* Short exercise: Render every row below as a JSON list of strings with one string per line, and leave out the blank lines.

- - -

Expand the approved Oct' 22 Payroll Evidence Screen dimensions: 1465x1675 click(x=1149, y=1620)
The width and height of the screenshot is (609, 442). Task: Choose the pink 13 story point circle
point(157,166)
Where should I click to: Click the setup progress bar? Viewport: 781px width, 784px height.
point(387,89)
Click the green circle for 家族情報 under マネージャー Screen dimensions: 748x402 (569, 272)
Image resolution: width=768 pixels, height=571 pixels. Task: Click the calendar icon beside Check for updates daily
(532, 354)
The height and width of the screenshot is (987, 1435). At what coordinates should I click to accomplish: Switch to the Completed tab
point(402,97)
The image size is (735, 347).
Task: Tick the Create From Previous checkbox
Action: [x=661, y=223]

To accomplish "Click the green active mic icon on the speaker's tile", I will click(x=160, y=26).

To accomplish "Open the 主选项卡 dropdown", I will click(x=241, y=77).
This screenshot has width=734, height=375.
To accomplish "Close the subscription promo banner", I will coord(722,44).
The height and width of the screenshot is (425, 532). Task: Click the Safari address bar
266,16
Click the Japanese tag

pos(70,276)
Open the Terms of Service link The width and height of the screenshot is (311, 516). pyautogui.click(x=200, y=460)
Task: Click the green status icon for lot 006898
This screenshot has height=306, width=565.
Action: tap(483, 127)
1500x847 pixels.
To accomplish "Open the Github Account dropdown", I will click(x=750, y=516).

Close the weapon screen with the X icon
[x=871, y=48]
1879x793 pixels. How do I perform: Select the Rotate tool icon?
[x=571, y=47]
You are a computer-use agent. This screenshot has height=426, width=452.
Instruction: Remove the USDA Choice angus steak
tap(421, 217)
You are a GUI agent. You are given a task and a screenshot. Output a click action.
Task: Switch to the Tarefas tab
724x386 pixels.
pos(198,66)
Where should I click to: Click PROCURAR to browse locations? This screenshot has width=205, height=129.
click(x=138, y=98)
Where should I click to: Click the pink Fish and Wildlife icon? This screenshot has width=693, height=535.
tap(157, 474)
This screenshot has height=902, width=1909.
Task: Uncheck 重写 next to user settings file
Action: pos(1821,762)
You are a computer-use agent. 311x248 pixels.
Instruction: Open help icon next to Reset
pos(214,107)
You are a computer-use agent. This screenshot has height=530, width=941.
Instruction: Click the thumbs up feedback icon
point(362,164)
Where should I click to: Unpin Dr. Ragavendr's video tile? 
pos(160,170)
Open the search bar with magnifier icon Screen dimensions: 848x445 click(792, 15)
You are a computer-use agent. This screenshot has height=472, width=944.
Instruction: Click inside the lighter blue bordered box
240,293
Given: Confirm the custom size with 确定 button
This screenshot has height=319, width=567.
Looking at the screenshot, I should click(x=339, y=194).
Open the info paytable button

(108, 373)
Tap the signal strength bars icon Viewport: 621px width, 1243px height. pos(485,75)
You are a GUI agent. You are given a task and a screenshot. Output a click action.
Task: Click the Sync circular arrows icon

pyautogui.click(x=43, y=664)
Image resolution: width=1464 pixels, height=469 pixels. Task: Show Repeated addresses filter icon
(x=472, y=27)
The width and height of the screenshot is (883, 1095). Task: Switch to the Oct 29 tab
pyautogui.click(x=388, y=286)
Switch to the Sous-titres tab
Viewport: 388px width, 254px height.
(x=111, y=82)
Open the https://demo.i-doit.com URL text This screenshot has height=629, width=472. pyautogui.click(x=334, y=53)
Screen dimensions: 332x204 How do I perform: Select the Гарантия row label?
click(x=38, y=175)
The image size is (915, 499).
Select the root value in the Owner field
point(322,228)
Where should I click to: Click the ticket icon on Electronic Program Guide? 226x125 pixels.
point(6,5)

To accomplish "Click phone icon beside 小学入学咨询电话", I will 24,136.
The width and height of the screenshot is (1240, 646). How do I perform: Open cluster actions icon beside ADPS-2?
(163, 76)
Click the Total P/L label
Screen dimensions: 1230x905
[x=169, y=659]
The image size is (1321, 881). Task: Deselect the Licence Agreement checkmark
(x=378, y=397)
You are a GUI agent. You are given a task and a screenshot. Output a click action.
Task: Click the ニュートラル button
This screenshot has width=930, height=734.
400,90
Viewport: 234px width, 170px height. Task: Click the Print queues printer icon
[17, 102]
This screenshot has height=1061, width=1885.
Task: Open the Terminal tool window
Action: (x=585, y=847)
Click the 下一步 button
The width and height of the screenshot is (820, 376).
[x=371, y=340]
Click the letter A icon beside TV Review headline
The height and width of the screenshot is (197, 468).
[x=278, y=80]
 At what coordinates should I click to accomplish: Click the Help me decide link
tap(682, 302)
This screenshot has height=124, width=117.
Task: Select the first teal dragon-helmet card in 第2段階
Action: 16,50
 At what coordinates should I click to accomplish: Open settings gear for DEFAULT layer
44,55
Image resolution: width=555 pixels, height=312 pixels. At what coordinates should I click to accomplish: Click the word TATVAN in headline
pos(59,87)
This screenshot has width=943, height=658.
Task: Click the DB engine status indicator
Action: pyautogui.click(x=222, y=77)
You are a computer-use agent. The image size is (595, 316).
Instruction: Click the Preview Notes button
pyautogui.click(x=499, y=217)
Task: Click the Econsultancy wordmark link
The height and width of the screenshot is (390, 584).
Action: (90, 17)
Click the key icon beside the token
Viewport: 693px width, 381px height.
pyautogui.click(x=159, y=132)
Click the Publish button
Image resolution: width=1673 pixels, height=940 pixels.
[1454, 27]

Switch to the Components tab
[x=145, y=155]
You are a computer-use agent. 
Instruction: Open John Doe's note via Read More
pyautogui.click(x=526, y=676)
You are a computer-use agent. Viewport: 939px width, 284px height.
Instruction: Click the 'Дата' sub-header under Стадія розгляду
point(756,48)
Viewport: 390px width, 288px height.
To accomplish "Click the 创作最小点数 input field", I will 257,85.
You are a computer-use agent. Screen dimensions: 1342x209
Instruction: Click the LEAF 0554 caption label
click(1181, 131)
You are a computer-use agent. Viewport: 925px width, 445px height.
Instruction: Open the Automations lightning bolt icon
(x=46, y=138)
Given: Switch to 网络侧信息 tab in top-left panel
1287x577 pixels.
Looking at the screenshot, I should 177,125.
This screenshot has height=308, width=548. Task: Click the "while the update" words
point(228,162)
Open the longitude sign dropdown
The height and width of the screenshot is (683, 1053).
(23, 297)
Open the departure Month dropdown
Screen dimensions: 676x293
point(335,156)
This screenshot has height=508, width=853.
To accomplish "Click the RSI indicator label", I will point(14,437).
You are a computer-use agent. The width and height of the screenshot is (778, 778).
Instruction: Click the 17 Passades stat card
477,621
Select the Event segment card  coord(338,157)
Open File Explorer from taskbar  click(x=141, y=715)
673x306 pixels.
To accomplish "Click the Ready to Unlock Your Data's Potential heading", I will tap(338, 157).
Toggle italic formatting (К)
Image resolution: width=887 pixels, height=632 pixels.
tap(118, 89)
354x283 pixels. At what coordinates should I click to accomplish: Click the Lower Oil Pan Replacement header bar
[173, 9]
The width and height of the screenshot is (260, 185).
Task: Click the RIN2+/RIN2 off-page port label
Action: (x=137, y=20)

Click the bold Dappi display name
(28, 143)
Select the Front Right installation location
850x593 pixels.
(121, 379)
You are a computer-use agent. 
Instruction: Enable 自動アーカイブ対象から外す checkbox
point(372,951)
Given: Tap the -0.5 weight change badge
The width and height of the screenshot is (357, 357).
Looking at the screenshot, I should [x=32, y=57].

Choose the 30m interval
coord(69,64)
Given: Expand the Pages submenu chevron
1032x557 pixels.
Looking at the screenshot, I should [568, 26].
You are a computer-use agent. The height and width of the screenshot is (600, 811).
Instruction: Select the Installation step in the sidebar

- - -

* Expected output:
[
  "Expand the approved Oct' 22 Payroll Evidence Screen dimensions: 1465x1675 click(x=1149, y=1620)",
  "The width and height of the screenshot is (609, 442). Task: Choose the pink 13 story point circle",
  "point(157,166)",
  "Where should I click to: Click the setup progress bar? Viewport: 781px width, 784px height.",
  "point(387,89)",
  "Click the green circle for 家族情報 under マネージャー Screen dimensions: 748x402 (569, 272)",
  "Image resolution: width=768 pixels, height=571 pixels. Task: Click the calendar icon beside Check for updates daily",
  "(532, 354)",
  "The height and width of the screenshot is (987, 1435). At what coordinates should I click to accomplish: Switch to the Completed tab",
  "point(402,97)",
  "The image size is (735, 347).",
  "Task: Tick the Create From Previous checkbox",
  "Action: [x=661, y=223]",
  "To accomplish \"Click the green active mic icon on the speaker's tile\", I will click(x=160, y=26).",
  "To accomplish \"Open the 主选项卡 dropdown\", I will click(x=241, y=77).",
  "This screenshot has width=734, height=375.",
  "To accomplish \"Close the subscription promo banner\", I will coord(722,44).",
  "The height and width of the screenshot is (425, 532). Task: Click the Safari address bar",
  "266,16",
  "Click the Japanese tag",
  "pos(70,276)",
  "Open the Terms of Service link The width and height of the screenshot is (311, 516). pyautogui.click(x=200, y=460)",
  "Task: Click the green status icon for lot 006898",
  "This screenshot has height=306, width=565.",
  "Action: tap(483, 127)",
  "1500x847 pixels.",
  "To accomplish \"Open the Github Account dropdown\", I will click(x=750, y=516).",
  "Close the weapon screen with the X icon",
  "[x=871, y=48]",
  "1879x793 pixels. How do I perform: Select the Rotate tool icon?",
  "[x=571, y=47]",
  "You are a computer-use agent. This screenshot has height=426, width=452.",
  "Instruction: Remove the USDA Choice angus steak",
  "tap(421, 217)",
  "You are a GUI agent. You are given a task and a screenshot. Output a click action.",
  "Task: Switch to the Tarefas tab",
  "724x386 pixels.",
  "pos(198,66)",
  "Where should I click to: Click PROCURAR to browse locations? This screenshot has width=205, height=129.",
  "click(x=138, y=98)",
  "Where should I click to: Click the pink Fish and Wildlife icon? This screenshot has width=693, height=535.",
  "tap(157, 474)",
  "This screenshot has height=902, width=1909.",
  "Task: Uncheck 重写 next to user settings file",
  "Action: pos(1821,762)",
  "You are a computer-use agent. 311x248 pixels.",
  "Instruction: Open help icon next to Reset",
  "pos(214,107)",
  "You are a computer-use agent. This screenshot has height=530, width=941.",
  "Instruction: Click the thumbs up feedback icon",
  "point(362,164)",
  "Where should I click to: Unpin Dr. Ragavendr's video tile? ",
  "pos(160,170)",
  "Open the search bar with magnifier icon Screen dimensions: 848x445 click(792, 15)",
  "You are a computer-use agent. This screenshot has height=472, width=944.",
  "Instruction: Click inside the lighter blue bordered box",
  "240,293",
  "Given: Confirm the custom size with 确定 button",
  "This screenshot has height=319, width=567.",
  "Looking at the screenshot, I should click(x=339, y=194).",
  "Open the info paytable button",
  "(108, 373)",
  "Tap the signal strength bars icon Viewport: 621px width, 1243px height. pos(485,75)",
  "You are a GUI agent. You are given a task and a screenshot. Output a click action.",
  "Task: Click the Sync circular arrows icon",
  "pyautogui.click(x=43, y=664)",
  "Image resolution: width=1464 pixels, height=469 pixels. Task: Show Repeated addresses filter icon",
  "(x=472, y=27)",
  "The width and height of the screenshot is (883, 1095). Task: Switch to the Oct 29 tab",
  "pyautogui.click(x=388, y=286)",
  "Switch to the Sous-titres tab",
  "Viewport: 388px width, 254px height.",
  "(x=111, y=82)",
  "Open the https://demo.i-doit.com URL text This screenshot has height=629, width=472. pyautogui.click(x=334, y=53)",
  "Screen dimensions: 332x204 How do I perform: Select the Гарантия row label?",
  "click(x=38, y=175)",
  "The image size is (915, 499).",
  "Select the root value in the Owner field",
  "point(322,228)",
  "Where should I click to: Click the ticket icon on Electronic Program Guide? 226x125 pixels.",
  "point(6,5)",
  "To accomplish \"Click phone icon beside 小学入学咨询电话\", I will 24,136.",
  "The width and height of the screenshot is (1240, 646). How do I perform: Open cluster actions icon beside ADPS-2?",
  "(163, 76)",
  "Click the Total P/L label",
  "Screen dimensions: 1230x905",
  "[x=169, y=659]",
  "The image size is (1321, 881). Task: Deselect the Licence Agreement checkmark",
  "(x=378, y=397)",
  "You are a GUI agent. You are given a task and a screenshot. Output a click action.",
  "Task: Click the ニュートラル button",
  "This screenshot has width=930, height=734.",
  "400,90",
  "Viewport: 234px width, 170px height. Task: Click the Print queues printer icon",
  "[17, 102]",
  "This screenshot has height=1061, width=1885.",
  "Task: Open the Terminal tool window",
  "Action: (x=585, y=847)",
  "Click the 下一步 button",
  "The width and height of the screenshot is (820, 376).",
  "[x=371, y=340]",
  "Click the letter A icon beside TV Review headline",
  "The height and width of the screenshot is (197, 468).",
  "[x=278, y=80]",
  " At what coordinates should I click to accomplish: Click the Help me decide link",
  "tap(682, 302)",
  "This screenshot has height=124, width=117.",
  "Task: Select the first teal dragon-helmet card in 第2段階",
  "Action: 16,50",
  " At what coordinates should I click to accomplish: Open settings gear for DEFAULT layer",
  "44,55",
  "Image resolution: width=555 pixels, height=312 pixels. At what coordinates should I click to accomplish: Click the word TATVAN in headline",
  "pos(59,87)",
  "This screenshot has width=943, height=658.",
  "Task: Click the DB engine status indicator",
  "Action: pyautogui.click(x=222, y=77)",
  "You are a computer-use agent. The image size is (595, 316).",
  "Instruction: Click the Preview Notes button",
  "pyautogui.click(x=499, y=217)",
  "Task: Click the Econsultancy wordmark link",
  "The height and width of the screenshot is (390, 584).",
  "Action: (90, 17)",
  "Click the key icon beside the token",
  "Viewport: 693px width, 381px height.",
  "pyautogui.click(x=159, y=132)",
  "Click the Publish button",
  "Image resolution: width=1673 pixels, height=940 pixels.",
  "[1454, 27]",
  "Switch to the Components tab",
  "[x=145, y=155]",
  "You are a computer-use agent. ",
  "Instruction: Open John Doe's note via Read More",
  "pyautogui.click(x=526, y=676)",
  "You are a computer-use agent. Viewport: 939px width, 284px height.",
  "Instruction: Click the 'Дата' sub-header under Стадія розгляду",
  "point(756,48)",
  "Viewport: 390px width, 288px height.",
  "To accomplish \"Click the 创作最小点数 input field\", I will 257,85.",
  "You are a computer-use agent. Screen dimensions: 1342x209",
  "Instruction: Click the LEAF 0554 caption label",
  "click(1181, 131)",
  "You are a computer-use agent. Viewport: 925px width, 445px height.",
  "Instruction: Open the Automations lightning bolt icon",
  "(x=46, y=138)",
  "Given: Switch to 网络侧信息 tab in top-left panel",
  "1287x577 pixels.",
  "Looking at the screenshot, I should 177,125.",
  "This screenshot has height=308, width=548. Task: Click the \"while the update\" words",
  "point(228,162)",
  "Open the longitude sign dropdown",
  "The height and width of the screenshot is (683, 1053).",
  "(23, 297)",
  "Open the departure Month dropdown",
  "Screen dimensions: 676x293",
  "point(335,156)",
  "This screenshot has height=508, width=853.",
  "To accomplish \"Click the RSI indicator label\", I will point(14,437).",
  "You are a computer-use agent. The width and height of the screenshot is (778, 778).",
  "Instruction: Click the 17 Passades stat card",
  "477,621",
  "Select the Event segment card  coord(338,157)",
  "Open File Explorer from taskbar  click(x=141, y=715)",
  "673x306 pixels.",
  "To accomplish \"Click the Ready to Unlock Your Data's Potential heading\", I will tap(338, 157).",
  "Toggle italic formatting (К)",
  "Image resolution: width=887 pixels, height=632 pixels.",
  "tap(118, 89)",
  "354x283 pixels. At what coordinates should I click to accomplish: Click the Lower Oil Pan Replacement header bar",
  "[173, 9]",
  "The width and height of the screenshot is (260, 185).",
  "Task: Click the RIN2+/RIN2 off-page port label",
  "Action: (x=137, y=20)",
  "Click the bold Dappi display name",
  "(28, 143)",
  "Select the Front Right installation location",
  "850x593 pixels.",
  "(121, 379)",
  "You are a computer-use agent. ",
  "Instruction: Enable 自動アーカイブ対象から外す checkbox",
  "point(372,951)",
  "Given: Tap the -0.5 weight change badge",
  "The width and height of the screenshot is (357, 357).",
  "Looking at the screenshot, I should [x=32, y=57].",
  "Choose the 30m interval",
  "coord(69,64)",
  "Given: Expand the Pages submenu chevron",
  "1032x557 pixels.",
  "Looking at the screenshot, I should [568, 26].",
  "You are a computer-use agent. The height and width of the screenshot is (600, 811).",
  "Instruction: Select the Installation step in the sidebar"
]